## Start Entries supplied

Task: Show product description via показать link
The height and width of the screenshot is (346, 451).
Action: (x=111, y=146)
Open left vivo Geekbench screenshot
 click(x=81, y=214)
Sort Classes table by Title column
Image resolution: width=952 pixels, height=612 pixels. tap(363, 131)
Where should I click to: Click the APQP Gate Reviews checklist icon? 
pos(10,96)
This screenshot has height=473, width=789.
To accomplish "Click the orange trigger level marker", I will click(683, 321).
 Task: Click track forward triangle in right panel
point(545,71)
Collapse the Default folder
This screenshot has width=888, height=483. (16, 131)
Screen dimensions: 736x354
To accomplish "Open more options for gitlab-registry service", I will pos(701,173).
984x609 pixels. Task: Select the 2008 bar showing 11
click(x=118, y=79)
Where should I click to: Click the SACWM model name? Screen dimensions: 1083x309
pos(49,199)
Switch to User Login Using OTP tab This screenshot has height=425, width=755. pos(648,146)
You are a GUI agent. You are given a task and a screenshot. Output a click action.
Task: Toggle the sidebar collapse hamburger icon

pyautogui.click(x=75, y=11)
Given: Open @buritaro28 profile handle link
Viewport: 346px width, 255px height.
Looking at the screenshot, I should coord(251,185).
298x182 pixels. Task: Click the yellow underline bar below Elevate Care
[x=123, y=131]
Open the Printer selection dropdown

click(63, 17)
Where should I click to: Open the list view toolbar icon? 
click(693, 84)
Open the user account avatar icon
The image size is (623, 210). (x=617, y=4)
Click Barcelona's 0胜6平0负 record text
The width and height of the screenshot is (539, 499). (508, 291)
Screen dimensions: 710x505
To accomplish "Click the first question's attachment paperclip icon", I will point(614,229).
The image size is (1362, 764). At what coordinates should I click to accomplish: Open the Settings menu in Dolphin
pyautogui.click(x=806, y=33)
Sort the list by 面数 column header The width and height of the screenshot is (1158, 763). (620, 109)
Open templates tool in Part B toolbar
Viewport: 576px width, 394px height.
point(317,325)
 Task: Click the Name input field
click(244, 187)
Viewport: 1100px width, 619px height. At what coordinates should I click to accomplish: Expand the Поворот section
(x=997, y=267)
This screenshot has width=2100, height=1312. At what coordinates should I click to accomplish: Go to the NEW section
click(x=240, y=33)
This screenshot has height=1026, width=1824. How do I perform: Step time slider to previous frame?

## End Entries supplied

Work to do: Collect every line of the records that contains the string "section", treating uppercase and lowercase as different.

Answer for this exercise:
Viewport: 1100px width, 619px height. At what coordinates should I click to accomplish: Expand the Поворот section
This screenshot has width=2100, height=1312. At what coordinates should I click to accomplish: Go to the NEW section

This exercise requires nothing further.